The lines of David's thin face slowly softened.
"I love you," Hannah said.
***
"You don't mind, then, if I record this?"
"Not at all, Ms. Davis. Go ahead. Please, I want to help you in any way I can."
Hannah set the tape recorder down on the tray stand next to Father Squid's hospital bed. She checked the record light. "Recording started on September 17, 1993, at 8:17 A.M.," she said and stepped back again. The priest watched her with something close to amusement in his watery green eyes. The oxygen tubing ran through the wriggling mass of tentacles that were his nose. His skin was a pale gray.
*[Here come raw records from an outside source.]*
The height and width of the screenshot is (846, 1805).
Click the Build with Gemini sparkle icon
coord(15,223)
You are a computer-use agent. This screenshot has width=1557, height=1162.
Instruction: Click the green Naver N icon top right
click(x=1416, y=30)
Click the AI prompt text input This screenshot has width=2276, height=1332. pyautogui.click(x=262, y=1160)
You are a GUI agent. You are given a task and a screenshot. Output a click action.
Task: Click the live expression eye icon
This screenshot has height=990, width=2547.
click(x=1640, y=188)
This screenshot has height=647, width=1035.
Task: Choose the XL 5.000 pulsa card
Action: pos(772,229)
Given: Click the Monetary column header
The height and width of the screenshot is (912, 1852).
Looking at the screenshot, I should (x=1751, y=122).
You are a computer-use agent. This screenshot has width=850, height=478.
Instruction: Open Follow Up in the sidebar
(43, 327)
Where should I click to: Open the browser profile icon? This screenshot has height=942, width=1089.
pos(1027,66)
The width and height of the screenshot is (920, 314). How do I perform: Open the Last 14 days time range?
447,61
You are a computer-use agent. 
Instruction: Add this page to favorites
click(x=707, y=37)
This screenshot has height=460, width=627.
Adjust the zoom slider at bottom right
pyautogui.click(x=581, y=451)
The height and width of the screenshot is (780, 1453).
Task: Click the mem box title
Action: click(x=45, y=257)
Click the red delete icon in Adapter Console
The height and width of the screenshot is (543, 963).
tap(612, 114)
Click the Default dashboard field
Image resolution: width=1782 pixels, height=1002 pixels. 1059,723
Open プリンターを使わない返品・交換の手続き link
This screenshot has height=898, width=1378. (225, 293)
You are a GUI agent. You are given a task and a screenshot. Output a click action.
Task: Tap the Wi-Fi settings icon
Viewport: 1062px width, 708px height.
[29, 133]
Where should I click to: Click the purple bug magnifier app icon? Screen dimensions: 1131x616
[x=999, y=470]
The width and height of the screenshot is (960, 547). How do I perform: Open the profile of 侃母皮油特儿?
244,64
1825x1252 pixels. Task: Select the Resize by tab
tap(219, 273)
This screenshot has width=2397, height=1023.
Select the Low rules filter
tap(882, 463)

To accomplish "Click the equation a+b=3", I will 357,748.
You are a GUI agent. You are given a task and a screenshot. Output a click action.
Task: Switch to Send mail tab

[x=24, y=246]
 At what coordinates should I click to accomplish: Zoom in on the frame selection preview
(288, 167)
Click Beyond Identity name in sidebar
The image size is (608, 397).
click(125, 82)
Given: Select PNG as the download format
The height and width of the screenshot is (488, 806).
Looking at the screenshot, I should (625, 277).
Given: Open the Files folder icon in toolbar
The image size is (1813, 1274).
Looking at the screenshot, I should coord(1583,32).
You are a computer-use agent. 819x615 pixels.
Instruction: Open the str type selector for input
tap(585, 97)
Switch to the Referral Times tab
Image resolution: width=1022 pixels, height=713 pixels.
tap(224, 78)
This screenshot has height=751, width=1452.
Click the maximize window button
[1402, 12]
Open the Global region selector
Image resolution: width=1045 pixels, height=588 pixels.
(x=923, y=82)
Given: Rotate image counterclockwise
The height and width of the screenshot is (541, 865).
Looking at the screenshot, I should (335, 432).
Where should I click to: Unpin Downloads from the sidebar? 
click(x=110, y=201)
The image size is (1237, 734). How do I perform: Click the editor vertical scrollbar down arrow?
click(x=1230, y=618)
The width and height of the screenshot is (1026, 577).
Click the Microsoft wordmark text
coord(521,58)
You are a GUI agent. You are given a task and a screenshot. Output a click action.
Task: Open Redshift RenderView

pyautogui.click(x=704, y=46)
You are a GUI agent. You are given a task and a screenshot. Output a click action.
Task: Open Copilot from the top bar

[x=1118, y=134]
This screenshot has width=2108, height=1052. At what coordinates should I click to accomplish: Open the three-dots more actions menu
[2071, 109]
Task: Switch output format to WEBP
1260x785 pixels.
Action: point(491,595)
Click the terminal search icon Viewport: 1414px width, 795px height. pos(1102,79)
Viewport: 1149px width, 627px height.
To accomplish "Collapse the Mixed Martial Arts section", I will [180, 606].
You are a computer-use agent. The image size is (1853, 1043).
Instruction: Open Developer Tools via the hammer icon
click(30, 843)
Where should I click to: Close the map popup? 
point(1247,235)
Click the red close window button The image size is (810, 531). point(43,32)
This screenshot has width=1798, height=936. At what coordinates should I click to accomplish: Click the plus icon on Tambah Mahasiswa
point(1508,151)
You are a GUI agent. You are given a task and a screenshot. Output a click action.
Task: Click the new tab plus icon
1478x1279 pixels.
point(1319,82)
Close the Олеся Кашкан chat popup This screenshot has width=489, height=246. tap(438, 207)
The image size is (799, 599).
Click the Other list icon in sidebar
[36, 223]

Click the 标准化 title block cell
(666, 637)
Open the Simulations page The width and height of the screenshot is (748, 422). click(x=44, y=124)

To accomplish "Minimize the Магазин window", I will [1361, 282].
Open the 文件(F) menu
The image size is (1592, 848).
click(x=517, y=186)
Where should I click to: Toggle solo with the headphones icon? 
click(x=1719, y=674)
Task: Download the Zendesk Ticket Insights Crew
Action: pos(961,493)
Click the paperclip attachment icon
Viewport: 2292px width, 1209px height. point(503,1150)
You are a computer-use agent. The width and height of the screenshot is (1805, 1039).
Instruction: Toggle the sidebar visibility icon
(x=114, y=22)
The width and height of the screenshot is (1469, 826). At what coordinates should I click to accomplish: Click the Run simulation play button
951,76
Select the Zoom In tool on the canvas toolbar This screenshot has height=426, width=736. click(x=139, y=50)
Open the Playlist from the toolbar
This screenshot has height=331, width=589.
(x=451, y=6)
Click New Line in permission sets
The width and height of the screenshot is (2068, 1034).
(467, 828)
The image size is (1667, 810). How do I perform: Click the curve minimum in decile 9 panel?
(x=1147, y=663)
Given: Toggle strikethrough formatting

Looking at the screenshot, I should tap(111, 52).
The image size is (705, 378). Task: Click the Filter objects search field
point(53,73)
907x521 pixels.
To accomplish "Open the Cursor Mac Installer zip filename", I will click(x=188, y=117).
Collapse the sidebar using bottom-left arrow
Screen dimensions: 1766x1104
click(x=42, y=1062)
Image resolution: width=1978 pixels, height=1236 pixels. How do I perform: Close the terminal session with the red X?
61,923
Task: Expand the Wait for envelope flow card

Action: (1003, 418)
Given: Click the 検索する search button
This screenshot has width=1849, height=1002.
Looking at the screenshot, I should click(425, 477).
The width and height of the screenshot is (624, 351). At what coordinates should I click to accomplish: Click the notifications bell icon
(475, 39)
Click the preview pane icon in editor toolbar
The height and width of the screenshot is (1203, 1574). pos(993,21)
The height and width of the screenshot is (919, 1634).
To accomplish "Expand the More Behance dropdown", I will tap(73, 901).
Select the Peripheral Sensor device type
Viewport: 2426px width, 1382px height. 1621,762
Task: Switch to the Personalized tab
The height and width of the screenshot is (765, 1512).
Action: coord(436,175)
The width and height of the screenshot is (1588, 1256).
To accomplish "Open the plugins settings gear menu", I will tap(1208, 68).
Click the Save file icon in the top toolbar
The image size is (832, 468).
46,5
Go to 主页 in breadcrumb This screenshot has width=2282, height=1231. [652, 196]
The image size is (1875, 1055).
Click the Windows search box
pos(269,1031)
He greeted her with a fleeting, almost sad smile. There was webbing between his long fingers and round vestigial suckers on his palms, and when he spoke, the scent wafting from him reminded Hannah of vacations in North Carolina, wandering through the tidal pools along the beach. Behind him, monitors ticked and whirred.
"I want you to know that we're talking to all survivors and witnesses, Mr. ... ummmm ..." Hannah stopped. Her Catholic upbringing made it seem heretical to call him "Father."
"Father Squid, is what most people call me," he said, and there was amusement under that voice. "Even those who aren't of my church. If you're not comfortable with that, I understand."
Hannah shrugged as if she didn't care. She didn't think the gesture convinced either of them. "Father, then," she said.
Father Squid coughed suddenly, sending the scent of tidal brine through the room. He wiped his mouth with a tissue. Hannah watched the tentacles wriggling around his fingers as he did so. "I'm sorry," he said afterward. "The smoke in the lungs ... Tell me one thing, Ms. Davis - will you catch him?"